[What is required]
The stretch from the line with "The height and width of the screenshot is (815, 1456)." through the line with "Enable the 목요일" in the records below: write it out exactly, and nothing else.

+++

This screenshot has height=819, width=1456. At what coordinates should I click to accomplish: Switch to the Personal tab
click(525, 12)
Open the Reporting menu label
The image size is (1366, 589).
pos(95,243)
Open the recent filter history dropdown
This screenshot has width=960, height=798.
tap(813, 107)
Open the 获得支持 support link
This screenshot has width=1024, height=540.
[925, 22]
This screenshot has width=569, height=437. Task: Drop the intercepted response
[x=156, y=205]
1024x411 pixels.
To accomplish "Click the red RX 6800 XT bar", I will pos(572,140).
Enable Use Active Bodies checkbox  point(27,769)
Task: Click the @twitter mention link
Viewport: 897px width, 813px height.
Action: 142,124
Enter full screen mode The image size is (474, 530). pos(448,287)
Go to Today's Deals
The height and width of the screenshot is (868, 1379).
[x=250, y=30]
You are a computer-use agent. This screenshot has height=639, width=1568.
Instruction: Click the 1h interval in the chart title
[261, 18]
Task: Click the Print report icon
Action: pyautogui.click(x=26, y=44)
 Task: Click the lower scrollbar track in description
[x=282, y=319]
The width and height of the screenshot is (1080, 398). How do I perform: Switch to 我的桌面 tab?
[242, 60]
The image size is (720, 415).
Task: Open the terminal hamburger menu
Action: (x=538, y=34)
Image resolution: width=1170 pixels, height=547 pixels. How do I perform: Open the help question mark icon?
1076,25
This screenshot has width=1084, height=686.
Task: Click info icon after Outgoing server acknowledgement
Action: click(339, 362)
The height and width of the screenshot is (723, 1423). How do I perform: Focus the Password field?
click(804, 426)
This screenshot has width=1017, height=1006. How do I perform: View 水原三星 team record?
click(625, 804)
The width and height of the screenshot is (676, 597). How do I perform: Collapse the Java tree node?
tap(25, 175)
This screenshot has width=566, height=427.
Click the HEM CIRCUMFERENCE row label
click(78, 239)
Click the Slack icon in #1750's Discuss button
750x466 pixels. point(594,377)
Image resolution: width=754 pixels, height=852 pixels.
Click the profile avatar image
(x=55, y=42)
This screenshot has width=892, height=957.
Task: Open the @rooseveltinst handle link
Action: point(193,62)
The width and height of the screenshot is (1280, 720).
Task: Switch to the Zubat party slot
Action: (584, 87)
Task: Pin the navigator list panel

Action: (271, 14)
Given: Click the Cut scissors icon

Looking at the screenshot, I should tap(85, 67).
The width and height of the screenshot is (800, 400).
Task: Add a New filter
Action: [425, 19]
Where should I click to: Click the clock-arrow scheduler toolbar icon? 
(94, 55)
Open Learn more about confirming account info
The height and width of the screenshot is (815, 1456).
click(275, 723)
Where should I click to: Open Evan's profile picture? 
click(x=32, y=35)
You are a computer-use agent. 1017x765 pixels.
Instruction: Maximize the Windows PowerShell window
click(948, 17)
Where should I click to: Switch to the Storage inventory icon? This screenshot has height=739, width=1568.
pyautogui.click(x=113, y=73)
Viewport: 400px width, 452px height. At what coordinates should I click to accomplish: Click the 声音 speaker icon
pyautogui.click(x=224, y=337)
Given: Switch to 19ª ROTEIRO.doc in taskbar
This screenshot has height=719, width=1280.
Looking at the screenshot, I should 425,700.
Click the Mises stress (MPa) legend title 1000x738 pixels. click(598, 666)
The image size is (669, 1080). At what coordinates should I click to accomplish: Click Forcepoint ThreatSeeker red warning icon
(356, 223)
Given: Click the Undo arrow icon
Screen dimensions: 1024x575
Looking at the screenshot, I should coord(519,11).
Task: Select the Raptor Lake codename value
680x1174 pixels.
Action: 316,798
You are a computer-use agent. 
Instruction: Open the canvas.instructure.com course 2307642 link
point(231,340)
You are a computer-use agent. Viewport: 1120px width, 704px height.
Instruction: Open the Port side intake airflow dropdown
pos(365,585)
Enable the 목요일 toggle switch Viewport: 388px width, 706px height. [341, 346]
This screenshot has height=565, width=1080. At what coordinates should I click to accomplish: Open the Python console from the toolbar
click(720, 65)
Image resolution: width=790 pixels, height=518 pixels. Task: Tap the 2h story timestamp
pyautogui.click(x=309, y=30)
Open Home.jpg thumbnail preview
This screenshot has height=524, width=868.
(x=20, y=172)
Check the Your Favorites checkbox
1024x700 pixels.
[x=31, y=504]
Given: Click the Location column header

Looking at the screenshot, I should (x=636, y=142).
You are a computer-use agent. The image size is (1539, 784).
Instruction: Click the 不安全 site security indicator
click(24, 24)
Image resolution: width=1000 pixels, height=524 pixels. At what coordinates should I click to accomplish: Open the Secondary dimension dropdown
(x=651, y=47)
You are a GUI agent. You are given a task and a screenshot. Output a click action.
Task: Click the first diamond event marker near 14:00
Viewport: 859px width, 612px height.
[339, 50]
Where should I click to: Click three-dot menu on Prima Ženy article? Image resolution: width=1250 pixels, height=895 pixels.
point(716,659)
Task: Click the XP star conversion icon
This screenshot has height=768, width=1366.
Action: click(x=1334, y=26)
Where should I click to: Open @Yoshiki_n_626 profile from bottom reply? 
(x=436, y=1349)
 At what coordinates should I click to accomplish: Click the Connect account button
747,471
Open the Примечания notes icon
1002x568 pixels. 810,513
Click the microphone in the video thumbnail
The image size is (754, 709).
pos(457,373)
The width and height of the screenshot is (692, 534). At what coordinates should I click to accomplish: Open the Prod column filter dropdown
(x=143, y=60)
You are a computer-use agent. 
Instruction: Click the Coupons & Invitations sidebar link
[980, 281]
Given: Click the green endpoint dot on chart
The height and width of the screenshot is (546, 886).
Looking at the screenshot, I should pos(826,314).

+++

[The answer]
The height and width of the screenshot is (815, 1456).
click(275, 723)
Where should I click to: Open Evan's profile picture? 
click(x=32, y=35)
You are a computer-use agent. 1017x765 pixels.
Instruction: Maximize the Windows PowerShell window
click(948, 17)
Where should I click to: Switch to the Storage inventory icon? This screenshot has height=739, width=1568.
pyautogui.click(x=113, y=73)
Viewport: 400px width, 452px height. At what coordinates should I click to accomplish: Click the 声音 speaker icon
pyautogui.click(x=224, y=337)
Given: Switch to 19ª ROTEIRO.doc in taskbar
This screenshot has height=719, width=1280.
Looking at the screenshot, I should 425,700.
Click the Mises stress (MPa) legend title 1000x738 pixels. click(598, 666)
The image size is (669, 1080). At what coordinates should I click to accomplish: Click Forcepoint ThreatSeeker red warning icon
(356, 223)
Given: Click the Undo arrow icon
Screen dimensions: 1024x575
Looking at the screenshot, I should coord(519,11).
Task: Select the Raptor Lake codename value
680x1174 pixels.
Action: 316,798
You are a computer-use agent. 
Instruction: Open the canvas.instructure.com course 2307642 link
point(231,340)
You are a computer-use agent. Viewport: 1120px width, 704px height.
Instruction: Open the Port side intake airflow dropdown
pos(365,585)
Enable the 목요일 toggle switch Viewport: 388px width, 706px height. [341, 346]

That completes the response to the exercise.